Consigne:
Poursuivez le texte consacré aux Vietnamiens d'outre-mer à partir de sa dernière phrase.

Par Vo Viet-Anh
Les Vietnamiens d’Outre-mer ou « Viet kieu », ces anciens exilés et boat people de l’après-guerre ainsi que leurs descendants, sont environ 3 millions dans le monde, répartis sur tous les continents du globe. Au Canada, ils sont plus de 150 000, et plus de 40 000 à Montréal selon le site d’information montréalais Vietnamville.
Les Vietnamiens hors du Vietnam représentent une manne de capitaux incroyables pour le développement économique de la « mère patrie » [1]. De 1991 à 2005, les expatriés ont renvoyé plus de 15 milliards de dollars dans leur pays d’origine. C’est l’équivalent de plus de 60% des investissements directs à l’étranger. Toutefois, cet argent est principalement destiné à l’utilisation personnelle des familles des exilés encore restées au Vietnam et ne sont pas de réels investissements directs dans l’économie du pays.
Pour pallier à ce problème, le gouvernement communiste offre de plus en plus de programmes encourageant les expatriés à revenir dans leur pays pour y investir leur argent et développer l’économie locale. En 2003, le Ministère des Affaires Étrangères du Vietnam créa le Fund for Assisting and Mobilizing Overseas Vietnamese Communities (FAMOVC) dans le but de promouvoir la coopération et l’entraide entre les entreprises locales et les investisseurs d’Outre-mer. Les résultats sont satisfaisants (en 2004 les « Viet kieu » ont investi dans plus de 1300 projets [2]), mais le Ministère compte bien continuer dans ses efforts [3].
Le pouvoir en place fait aussi appel à la fibre nationaliste des expatriés. En 2004, le Politburo du Comité Central du Parti Communiste du Vietnam adopte une résolution affirmant que les Vietnamiens d’Outre-mer sont une partie intégrante de la nation vietnamienne et qu’ils ont un rôle très important pour le développement du pays [4].

Enregistrements issus d'un jeu de données

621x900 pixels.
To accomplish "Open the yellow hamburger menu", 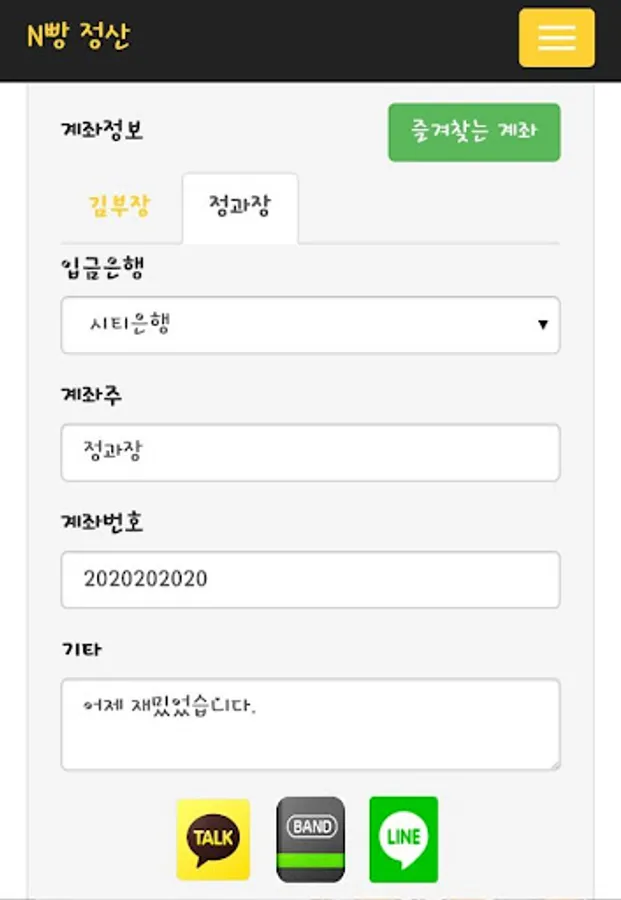I will tap(557, 38).
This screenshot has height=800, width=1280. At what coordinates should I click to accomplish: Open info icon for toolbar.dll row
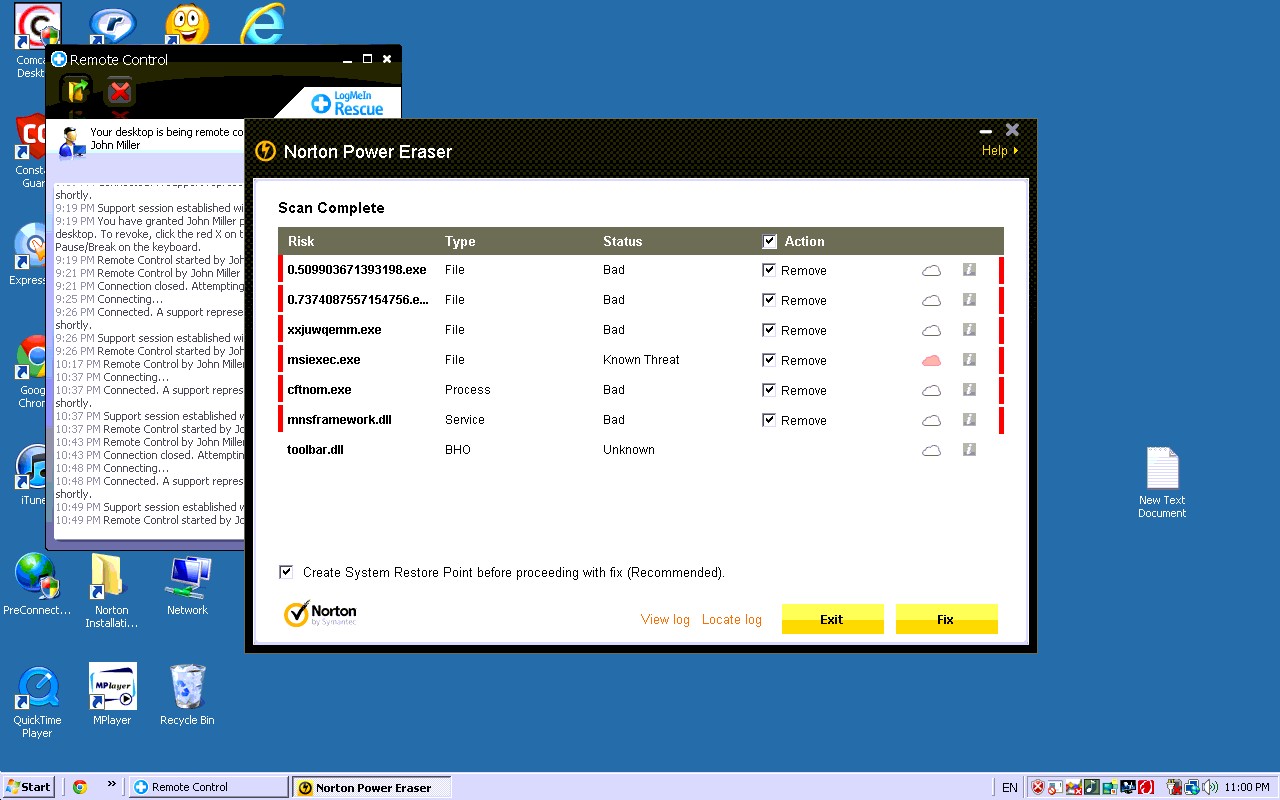pyautogui.click(x=968, y=450)
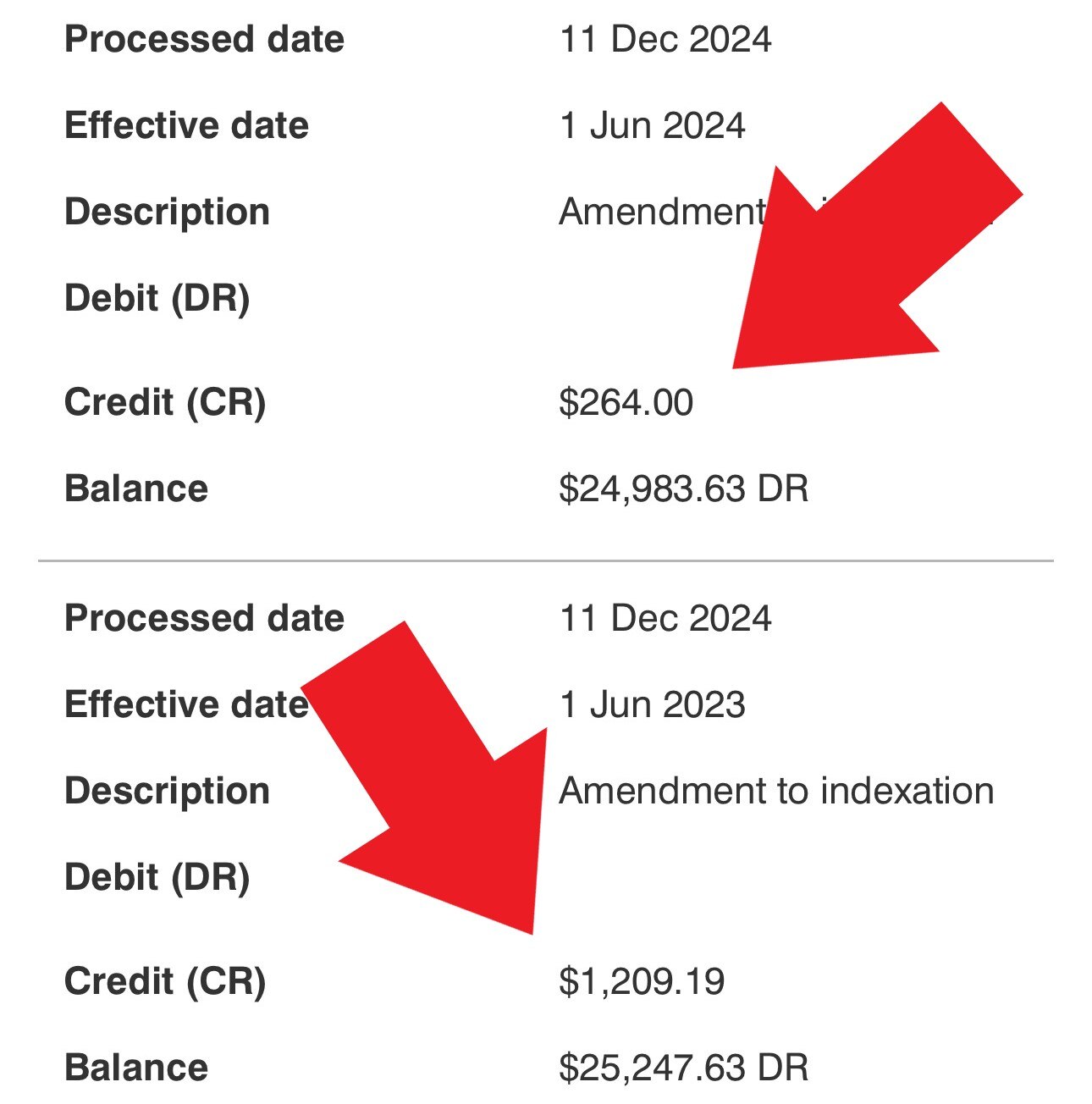
Task: Click the processed date above 1 Jun 2024
Action: (665, 40)
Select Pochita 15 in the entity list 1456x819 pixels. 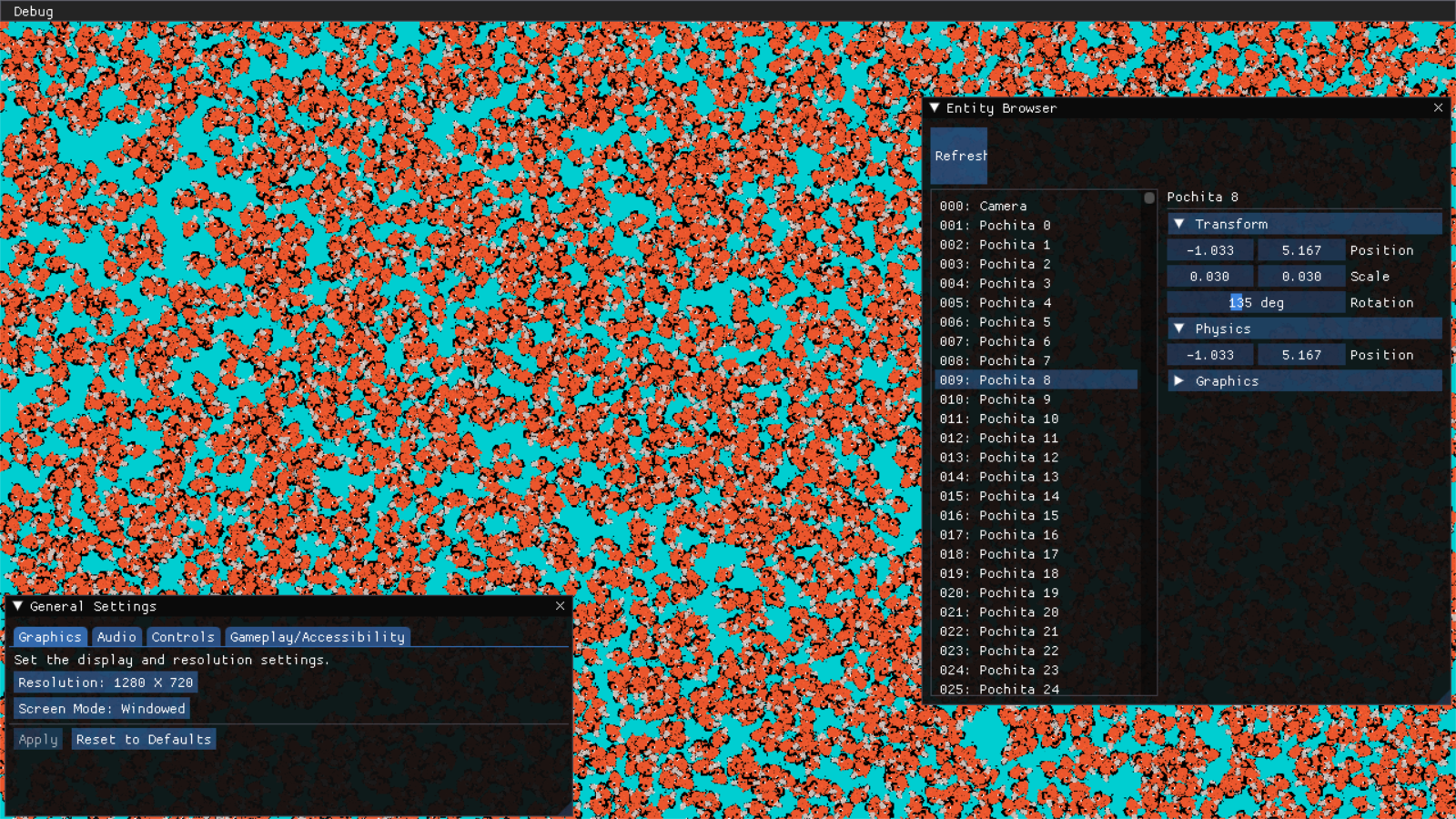coord(1018,516)
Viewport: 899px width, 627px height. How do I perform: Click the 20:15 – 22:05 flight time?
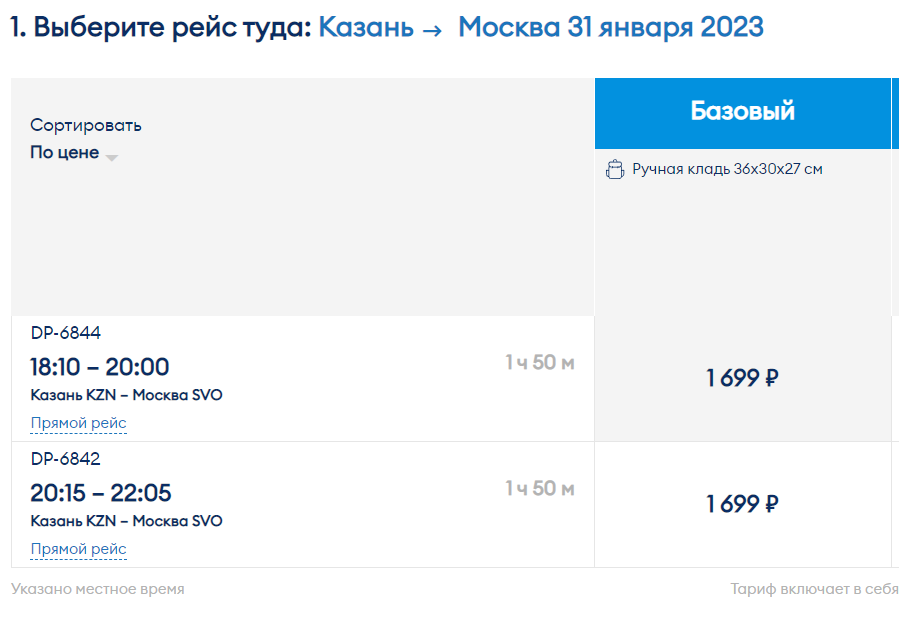pyautogui.click(x=101, y=493)
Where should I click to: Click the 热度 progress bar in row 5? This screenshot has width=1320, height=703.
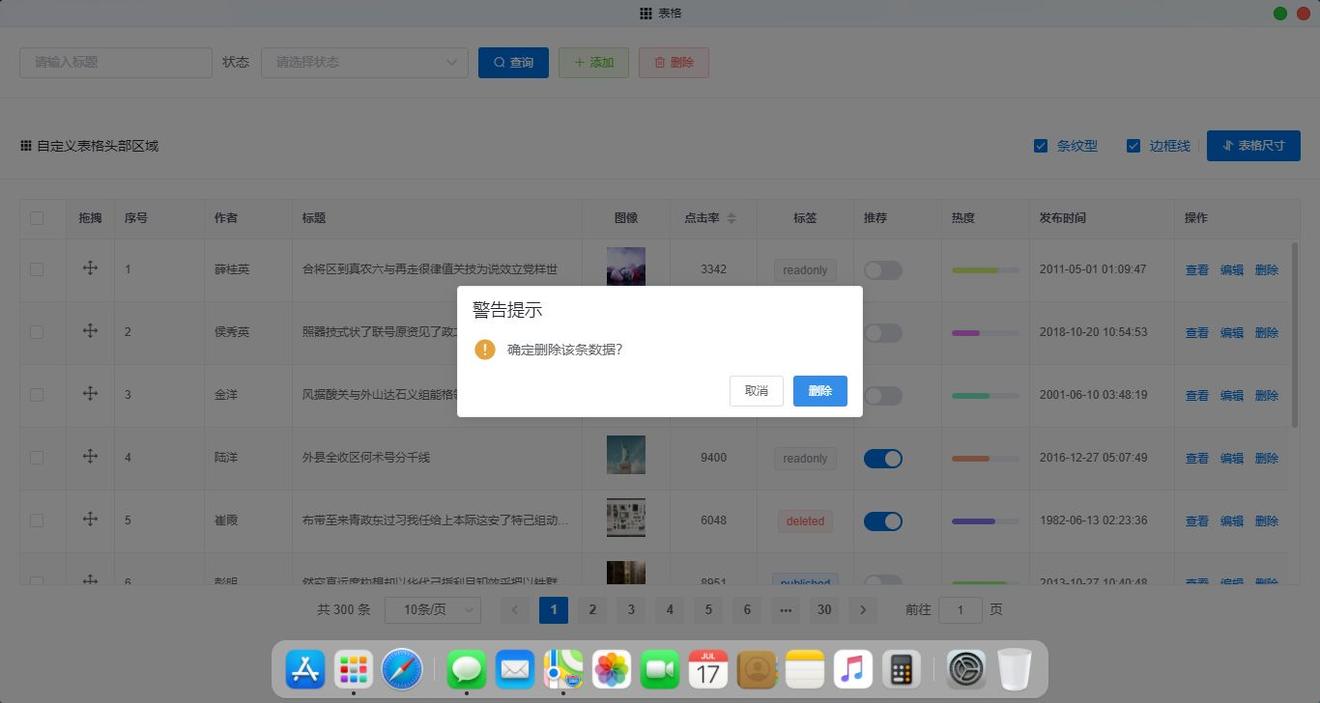pos(985,521)
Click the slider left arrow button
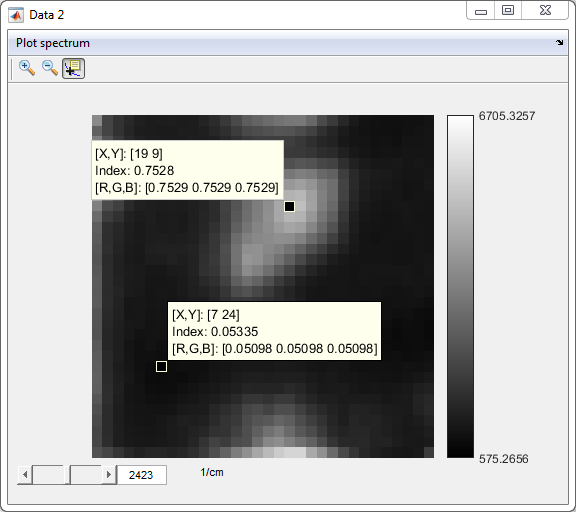 point(25,475)
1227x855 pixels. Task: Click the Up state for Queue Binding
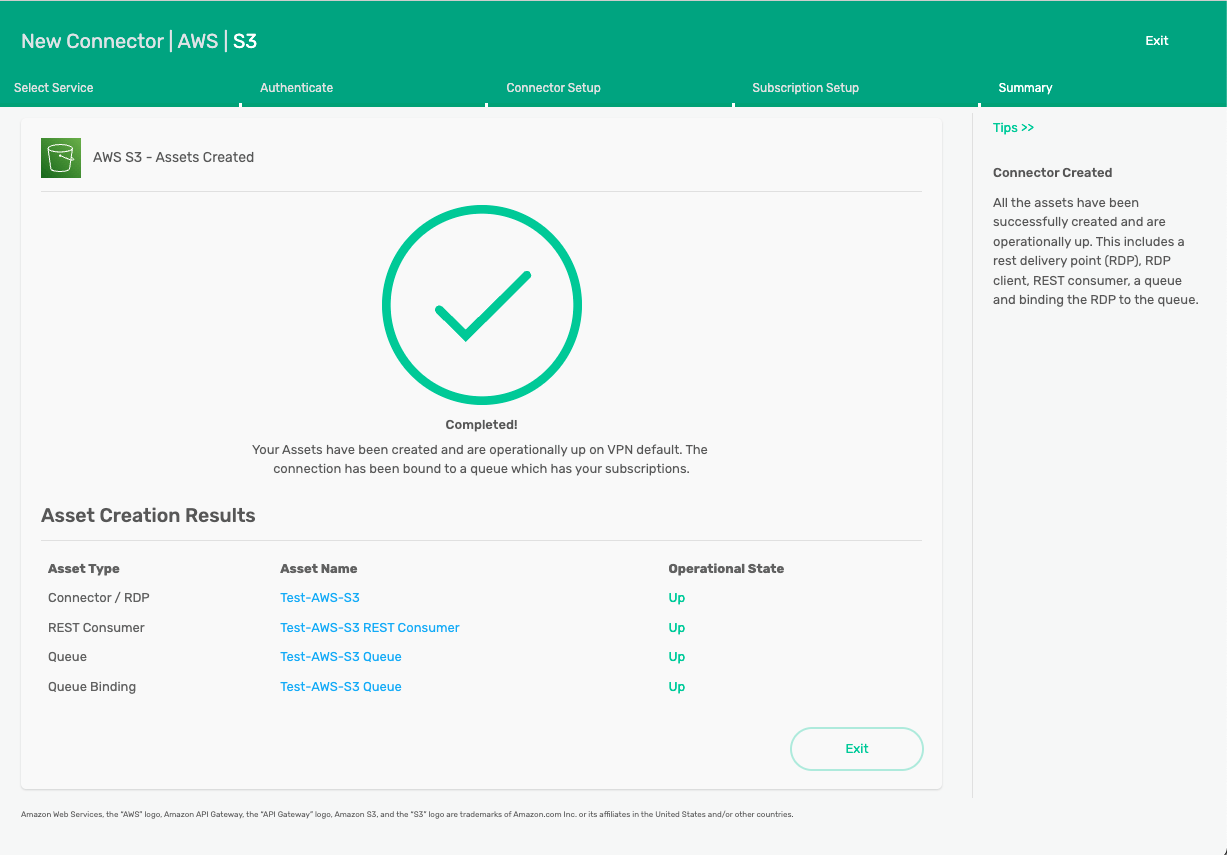677,686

Résultat de l'exercice:
Depuis la levée de l’embargo économique des États-Unis en échange du retrait des troupes vietnamiennes du Cambodge, le pays s’est de plus en plus ouvert sur le monde, établissant des liens économiques et diplomatiques avec ses anciens ennemis, culminant avec la visite du président Clinton en 1995. Cette atmosphère d’ouverture crée un climat favorable pour le retour d’une partie des expatriés. D’ailleurs, depuis 2007, le gouvernement offre des exemptions de visa pour certains Vietnamiens vivant dans d’autres pays, notamment le Japon et l’Australie, mais aussi la France, pour faciliter le voyage entre les pays. Cette mesure vise principalement des universitaires et investisseurs potentiels qui peuvent contribuer au développement du Vietnam avec leur expérience entrepreneuriale et leur capacité à transmettre leurs connaissances [5].
Binh Tran-Nam, professeur à l’University of New South Wales en Australie, met un bémol à l’enthousiasme des dirigeants vietnamiens. La très large majorité des Vietnamiens d’Outre-mer sont des réfugiés de guerre. Ils sont des gens ayant quitté leur pays pour fuir le régime communiste. Ces gens-là restent encore très réticents à retourner au Vietnam pour y faire des affaires pour des questions idéologiques et historiques [6]. Ceux qui le font risquent beaucoup de s’attirer les foudres de leurs communautés locales, les accusant de traitres ou de sympathisants communistes.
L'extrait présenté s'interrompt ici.